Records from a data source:
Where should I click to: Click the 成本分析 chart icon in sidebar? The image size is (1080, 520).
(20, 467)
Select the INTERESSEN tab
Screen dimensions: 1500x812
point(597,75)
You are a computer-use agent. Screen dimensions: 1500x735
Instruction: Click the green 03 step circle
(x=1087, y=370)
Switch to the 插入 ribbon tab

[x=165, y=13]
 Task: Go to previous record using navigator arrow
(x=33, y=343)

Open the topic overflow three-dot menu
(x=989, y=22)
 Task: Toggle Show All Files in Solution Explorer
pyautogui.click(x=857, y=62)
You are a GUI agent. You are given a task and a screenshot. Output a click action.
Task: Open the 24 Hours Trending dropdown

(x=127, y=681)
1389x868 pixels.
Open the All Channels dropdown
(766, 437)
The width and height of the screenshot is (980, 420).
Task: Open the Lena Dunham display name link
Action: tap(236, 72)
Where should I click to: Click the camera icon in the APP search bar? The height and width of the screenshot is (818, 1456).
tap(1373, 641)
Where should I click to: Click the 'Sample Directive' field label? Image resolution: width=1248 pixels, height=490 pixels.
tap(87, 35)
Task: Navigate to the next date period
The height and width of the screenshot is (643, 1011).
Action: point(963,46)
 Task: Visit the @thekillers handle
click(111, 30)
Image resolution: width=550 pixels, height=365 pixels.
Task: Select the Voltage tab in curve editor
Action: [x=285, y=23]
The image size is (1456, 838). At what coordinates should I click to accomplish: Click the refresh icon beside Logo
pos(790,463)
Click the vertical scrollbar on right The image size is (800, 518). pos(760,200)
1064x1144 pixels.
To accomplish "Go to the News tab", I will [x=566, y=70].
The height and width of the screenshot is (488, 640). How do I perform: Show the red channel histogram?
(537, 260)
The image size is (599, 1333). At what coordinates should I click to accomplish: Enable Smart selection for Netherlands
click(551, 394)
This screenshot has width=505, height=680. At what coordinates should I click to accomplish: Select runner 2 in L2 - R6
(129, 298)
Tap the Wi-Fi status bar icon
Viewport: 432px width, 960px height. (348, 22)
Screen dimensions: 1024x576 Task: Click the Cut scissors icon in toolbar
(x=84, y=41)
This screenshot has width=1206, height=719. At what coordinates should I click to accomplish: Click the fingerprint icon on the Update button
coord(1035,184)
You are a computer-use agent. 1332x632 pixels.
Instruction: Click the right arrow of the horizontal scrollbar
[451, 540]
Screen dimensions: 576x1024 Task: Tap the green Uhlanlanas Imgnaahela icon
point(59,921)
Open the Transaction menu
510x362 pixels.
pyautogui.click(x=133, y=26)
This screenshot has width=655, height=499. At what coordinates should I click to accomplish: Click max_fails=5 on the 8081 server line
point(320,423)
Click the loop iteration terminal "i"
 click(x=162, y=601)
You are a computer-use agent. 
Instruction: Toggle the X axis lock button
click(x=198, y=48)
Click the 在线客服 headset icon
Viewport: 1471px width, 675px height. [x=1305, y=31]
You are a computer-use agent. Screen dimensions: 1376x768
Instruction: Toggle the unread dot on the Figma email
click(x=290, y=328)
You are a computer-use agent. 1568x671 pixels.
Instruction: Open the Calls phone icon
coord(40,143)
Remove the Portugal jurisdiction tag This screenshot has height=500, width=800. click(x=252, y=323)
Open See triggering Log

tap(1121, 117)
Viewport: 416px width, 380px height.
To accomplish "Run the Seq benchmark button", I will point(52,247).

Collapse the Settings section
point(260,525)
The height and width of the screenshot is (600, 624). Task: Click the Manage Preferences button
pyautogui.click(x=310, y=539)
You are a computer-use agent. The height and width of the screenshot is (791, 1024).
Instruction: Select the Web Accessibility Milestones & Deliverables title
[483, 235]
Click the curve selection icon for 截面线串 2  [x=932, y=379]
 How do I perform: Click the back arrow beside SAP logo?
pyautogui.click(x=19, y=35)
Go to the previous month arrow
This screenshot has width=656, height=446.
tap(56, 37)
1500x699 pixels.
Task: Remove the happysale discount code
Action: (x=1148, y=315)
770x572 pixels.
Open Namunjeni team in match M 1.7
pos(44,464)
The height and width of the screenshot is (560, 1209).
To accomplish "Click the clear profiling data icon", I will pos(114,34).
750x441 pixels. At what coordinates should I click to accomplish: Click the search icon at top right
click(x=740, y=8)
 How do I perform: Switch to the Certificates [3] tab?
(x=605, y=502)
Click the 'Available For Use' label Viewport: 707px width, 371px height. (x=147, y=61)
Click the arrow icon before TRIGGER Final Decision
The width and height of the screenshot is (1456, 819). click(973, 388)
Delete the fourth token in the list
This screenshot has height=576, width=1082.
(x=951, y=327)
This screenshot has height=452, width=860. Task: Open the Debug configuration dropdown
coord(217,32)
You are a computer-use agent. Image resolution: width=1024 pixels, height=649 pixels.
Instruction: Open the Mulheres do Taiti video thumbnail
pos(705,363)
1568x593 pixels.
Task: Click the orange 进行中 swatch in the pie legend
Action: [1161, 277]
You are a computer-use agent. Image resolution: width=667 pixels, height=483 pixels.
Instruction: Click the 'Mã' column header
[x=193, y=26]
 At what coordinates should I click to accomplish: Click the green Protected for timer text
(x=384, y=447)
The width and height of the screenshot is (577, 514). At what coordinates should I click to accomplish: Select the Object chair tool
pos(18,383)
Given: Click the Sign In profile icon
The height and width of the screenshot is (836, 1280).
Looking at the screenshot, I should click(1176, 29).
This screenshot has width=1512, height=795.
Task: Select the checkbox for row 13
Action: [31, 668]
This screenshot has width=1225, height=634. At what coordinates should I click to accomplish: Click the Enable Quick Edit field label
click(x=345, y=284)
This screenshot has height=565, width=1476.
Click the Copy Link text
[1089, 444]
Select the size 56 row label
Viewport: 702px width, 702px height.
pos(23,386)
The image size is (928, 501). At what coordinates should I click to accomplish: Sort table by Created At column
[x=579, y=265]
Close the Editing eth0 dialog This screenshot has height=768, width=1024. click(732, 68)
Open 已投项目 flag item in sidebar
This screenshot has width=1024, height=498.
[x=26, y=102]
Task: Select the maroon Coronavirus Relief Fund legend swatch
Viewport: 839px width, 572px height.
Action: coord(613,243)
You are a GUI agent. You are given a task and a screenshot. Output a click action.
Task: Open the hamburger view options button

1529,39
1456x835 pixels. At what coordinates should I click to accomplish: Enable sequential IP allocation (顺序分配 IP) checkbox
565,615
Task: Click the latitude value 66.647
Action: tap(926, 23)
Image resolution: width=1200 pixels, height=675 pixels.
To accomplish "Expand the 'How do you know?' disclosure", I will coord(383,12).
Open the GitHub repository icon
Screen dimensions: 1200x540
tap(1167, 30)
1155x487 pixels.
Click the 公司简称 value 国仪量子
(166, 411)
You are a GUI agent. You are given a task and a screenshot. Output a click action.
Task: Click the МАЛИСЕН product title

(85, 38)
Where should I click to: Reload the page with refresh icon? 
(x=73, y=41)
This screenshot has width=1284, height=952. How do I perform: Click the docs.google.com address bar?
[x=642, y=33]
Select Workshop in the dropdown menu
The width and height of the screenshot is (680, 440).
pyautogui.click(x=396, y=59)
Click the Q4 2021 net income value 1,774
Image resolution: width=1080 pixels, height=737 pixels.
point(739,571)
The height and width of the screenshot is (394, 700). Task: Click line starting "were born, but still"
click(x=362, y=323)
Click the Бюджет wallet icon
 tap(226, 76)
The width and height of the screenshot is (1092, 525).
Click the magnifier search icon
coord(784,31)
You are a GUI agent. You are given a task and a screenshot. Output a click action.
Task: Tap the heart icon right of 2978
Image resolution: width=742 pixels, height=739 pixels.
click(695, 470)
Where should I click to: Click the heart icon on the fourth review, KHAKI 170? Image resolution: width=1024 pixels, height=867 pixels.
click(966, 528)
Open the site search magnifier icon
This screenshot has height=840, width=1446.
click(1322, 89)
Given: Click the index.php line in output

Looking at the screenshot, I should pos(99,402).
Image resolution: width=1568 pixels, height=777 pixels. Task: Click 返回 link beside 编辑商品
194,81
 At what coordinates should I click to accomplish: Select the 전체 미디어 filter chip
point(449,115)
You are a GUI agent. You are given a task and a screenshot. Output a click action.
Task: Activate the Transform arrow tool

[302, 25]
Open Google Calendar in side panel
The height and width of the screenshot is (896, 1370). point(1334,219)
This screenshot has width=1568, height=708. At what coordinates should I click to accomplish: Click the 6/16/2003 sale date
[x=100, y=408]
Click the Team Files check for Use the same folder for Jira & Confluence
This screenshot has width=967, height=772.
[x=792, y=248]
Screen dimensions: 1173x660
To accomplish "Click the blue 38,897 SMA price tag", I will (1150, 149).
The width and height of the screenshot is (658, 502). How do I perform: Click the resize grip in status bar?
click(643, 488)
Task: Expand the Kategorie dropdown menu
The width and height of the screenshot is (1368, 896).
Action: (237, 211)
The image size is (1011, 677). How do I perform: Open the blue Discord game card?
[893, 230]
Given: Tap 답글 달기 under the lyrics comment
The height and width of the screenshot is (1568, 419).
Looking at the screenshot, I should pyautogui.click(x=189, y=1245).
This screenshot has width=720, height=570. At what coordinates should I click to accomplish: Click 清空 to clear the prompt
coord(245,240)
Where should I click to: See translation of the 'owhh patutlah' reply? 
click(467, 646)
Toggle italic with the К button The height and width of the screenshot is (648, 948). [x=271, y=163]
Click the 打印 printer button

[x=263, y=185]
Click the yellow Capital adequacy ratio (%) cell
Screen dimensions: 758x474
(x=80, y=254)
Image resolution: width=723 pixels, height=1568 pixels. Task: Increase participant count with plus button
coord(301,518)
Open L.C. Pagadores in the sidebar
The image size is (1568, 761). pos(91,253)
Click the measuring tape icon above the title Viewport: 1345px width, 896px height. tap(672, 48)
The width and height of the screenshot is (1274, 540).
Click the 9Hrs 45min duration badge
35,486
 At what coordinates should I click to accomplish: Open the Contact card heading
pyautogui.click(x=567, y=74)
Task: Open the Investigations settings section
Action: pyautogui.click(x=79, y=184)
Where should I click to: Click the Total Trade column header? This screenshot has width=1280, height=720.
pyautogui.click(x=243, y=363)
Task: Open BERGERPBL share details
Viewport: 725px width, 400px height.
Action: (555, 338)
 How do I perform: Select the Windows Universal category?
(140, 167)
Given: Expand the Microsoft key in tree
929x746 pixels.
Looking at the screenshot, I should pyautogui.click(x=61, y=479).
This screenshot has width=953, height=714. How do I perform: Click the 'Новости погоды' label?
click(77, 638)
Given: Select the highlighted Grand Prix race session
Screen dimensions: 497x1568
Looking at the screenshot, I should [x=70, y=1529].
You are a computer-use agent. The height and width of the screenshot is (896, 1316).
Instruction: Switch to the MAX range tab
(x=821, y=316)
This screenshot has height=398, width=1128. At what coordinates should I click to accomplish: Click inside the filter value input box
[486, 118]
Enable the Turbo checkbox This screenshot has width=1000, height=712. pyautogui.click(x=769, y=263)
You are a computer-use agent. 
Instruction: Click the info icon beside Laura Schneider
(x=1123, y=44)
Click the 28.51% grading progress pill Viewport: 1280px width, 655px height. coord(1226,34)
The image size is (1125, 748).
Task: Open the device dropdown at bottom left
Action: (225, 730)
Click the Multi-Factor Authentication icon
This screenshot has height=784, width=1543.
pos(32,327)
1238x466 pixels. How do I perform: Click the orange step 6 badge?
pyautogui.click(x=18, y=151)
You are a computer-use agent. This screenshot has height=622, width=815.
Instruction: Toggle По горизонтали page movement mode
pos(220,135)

Task directions ::
Transcribe, word for word, the data above from its first line through the line with "You are a computer-use agent. Screen dimensions: 1500x735", and include nothing else.

Exercise response ::
Where should I click to: Click the 成本分析 chart icon in sidebar? The image size is (1080, 520).
(20, 467)
Select the INTERESSEN tab
Screen dimensions: 1500x812
point(597,75)
You are a computer-use agent. Screen dimensions: 1500x735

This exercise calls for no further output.